Dataset entries:
⟨
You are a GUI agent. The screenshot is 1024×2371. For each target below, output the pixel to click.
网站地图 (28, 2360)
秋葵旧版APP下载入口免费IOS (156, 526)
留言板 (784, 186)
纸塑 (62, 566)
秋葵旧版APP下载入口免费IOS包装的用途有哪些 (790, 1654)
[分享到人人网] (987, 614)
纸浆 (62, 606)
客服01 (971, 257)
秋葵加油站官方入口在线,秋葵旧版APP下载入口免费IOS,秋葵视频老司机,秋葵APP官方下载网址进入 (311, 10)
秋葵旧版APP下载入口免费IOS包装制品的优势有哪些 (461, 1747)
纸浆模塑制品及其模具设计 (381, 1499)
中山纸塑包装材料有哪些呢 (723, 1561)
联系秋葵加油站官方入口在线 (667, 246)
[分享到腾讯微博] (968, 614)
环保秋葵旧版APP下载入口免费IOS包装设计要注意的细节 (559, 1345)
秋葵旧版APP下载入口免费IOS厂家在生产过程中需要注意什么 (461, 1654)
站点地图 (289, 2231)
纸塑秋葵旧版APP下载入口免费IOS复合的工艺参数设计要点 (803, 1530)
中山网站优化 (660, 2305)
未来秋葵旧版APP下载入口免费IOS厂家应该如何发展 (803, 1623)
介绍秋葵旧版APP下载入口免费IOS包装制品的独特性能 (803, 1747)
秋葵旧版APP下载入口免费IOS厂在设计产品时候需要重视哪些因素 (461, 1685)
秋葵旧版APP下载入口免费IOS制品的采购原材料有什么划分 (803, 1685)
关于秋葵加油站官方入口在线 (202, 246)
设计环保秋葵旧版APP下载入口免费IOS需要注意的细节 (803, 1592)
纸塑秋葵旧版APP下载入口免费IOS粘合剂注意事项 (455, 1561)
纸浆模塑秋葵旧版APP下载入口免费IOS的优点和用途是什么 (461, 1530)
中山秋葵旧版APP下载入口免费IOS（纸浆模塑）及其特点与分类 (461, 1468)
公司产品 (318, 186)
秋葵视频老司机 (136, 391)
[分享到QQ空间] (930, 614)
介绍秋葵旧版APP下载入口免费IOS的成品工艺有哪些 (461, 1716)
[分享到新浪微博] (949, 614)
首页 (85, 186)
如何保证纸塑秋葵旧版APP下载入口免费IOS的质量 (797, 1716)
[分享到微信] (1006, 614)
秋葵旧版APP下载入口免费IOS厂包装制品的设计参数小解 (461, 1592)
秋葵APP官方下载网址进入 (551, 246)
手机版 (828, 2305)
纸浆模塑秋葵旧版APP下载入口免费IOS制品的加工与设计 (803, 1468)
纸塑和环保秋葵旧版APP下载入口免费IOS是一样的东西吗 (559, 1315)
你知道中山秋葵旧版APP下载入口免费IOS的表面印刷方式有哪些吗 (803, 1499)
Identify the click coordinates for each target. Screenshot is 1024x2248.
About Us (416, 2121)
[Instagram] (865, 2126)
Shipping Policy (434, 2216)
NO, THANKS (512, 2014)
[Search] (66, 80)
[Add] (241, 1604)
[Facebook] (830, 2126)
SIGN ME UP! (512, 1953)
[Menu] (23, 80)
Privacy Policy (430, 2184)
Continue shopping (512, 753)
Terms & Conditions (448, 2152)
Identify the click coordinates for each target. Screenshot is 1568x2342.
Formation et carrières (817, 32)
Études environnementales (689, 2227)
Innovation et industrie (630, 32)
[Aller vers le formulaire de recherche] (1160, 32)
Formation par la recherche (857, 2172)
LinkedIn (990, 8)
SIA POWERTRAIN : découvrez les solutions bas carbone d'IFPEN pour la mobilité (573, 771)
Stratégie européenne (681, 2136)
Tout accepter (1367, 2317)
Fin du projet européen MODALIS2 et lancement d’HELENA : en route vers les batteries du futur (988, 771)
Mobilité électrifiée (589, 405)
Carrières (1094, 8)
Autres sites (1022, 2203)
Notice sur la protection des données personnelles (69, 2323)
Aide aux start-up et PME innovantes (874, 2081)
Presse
⟩
What to do => Out of the records above, pull the lines that include the word "秋葵APP官方下载网址进入".

Answer space =>
秋葵加油站官方入口在线,秋葵旧版APP下载入口免费IOS,秋葵视频老司机,秋葵APP官方下载网址进入 (311, 10)
秋葵APP官方下载网址进入 (551, 246)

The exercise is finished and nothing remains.